Since his emergence onto the scene back in 2014, PnB Rock has followed a fairly safe path to success. The Rap&B singer/songwriter dropped five well-received mixtapes in three years, with the fifth one carrying the platinum single “Selfish.”  He’s since signed to Atlantic Records and has been working on churning out his (quote/unquote) debut album Catch These Vibes.

Up until now, hearing one PnB Rock song generally meant hearing them all. His beat selection didn’t slide far from 100 BPMs and his honeyed voice calmly hovered on top like a passenger plane on autopilot. Catch These Vibes brings more variety out of PnB, both on the musical and songwriting tip, which makes it tough to take an abundant amount of these songs off repeat.

Most infectious is the steelpan two-stepper “TTM” that mentally puts listeners on a Caribbean beachside with drink in hand. Wiz Khalifa also blesses the track with an equally relaxing verse that will likely evoke listeners to “roll one up.” It’s the type of song that perfectly pivots Rock from the traditional hazy trap crooner into a more well-rounded R&B talent.

No less inventive is “3X” with internet sensation Smokepurpp. Abrasively produced by Ronny J, the track has PnB completely exiting his comfort zone and stepping into the deranged, overblown bass world of South Florida SoundCloud rap. It won’t be blazing up the charts anytime soon but Rock gets props for dipping his toe into unfamiliar waters.

The 10 collaborative tracks on the album are when PnB shows his most creative advances. When he links up with the likes Roy Woods, Juicy J and A Boogie, he lets his Trap&B guard down and plays the role of harmonious chameleon. Especially on “1Day,” where PnB adapts to Ugly God’s preferred hoppy, talk-rap style and on “iRun” where he and Lil Yachty merrily Auto-Tune through a jingly beat.

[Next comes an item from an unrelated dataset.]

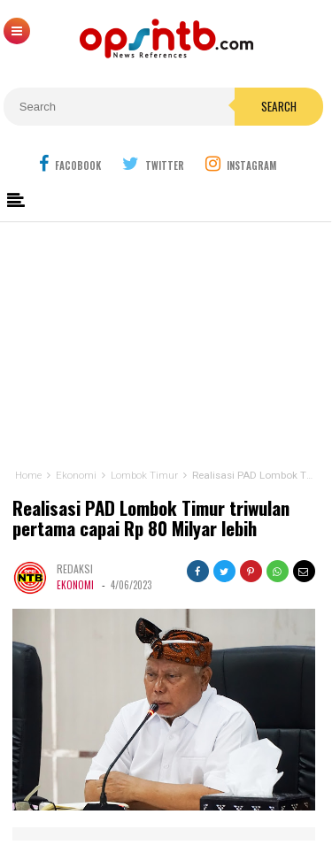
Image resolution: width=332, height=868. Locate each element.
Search (279, 106)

The flipside is that on the remaining eight solo tracks, Rock defaults back to the song-making we’ve heard from him for the past few years. The tracks fit within the parameters of today’s most popular sound, but still don’t show as much positive growth compared to the other half of the album.

“Pressure,” crafted by frequent PnB beat provider Slade da Monsta, is the most determining among this handful of humdrum solo cuts. It’s also the first place since his rise to Hip Hop mainstream where we get an update on PnB’s life that doesn’t exclusively center around female pursuits. “Damn, it’s crazy how the times change/ Cause lately I’ve been in a different mind frame/ And lately I’ve been thinkin’ ’bout the bigger picture/ Thinkin’ ’bout my brother, man, I miss that nigga.” He touches on fame, dead homies, his baby and consequently his baby mama, capping it off with “I gotta stay strong through it all/ And act like I ain’t goin’ through it all, through this pressure.”

Hearing an honest stream of consciousness like this from an artist focused primarily on getting nightclub spins is always refreshing.

Catch These Vibes has enough quality music to turn those who were apprehensive about his abilities into casual listeners, at the very least. More often than not on this album, PnB stretches his wings wide enough to catch those who are tired of the regular trap drum/murmuring formula. His next move still might be his best move but for the time being, this album allows him to continue on that path.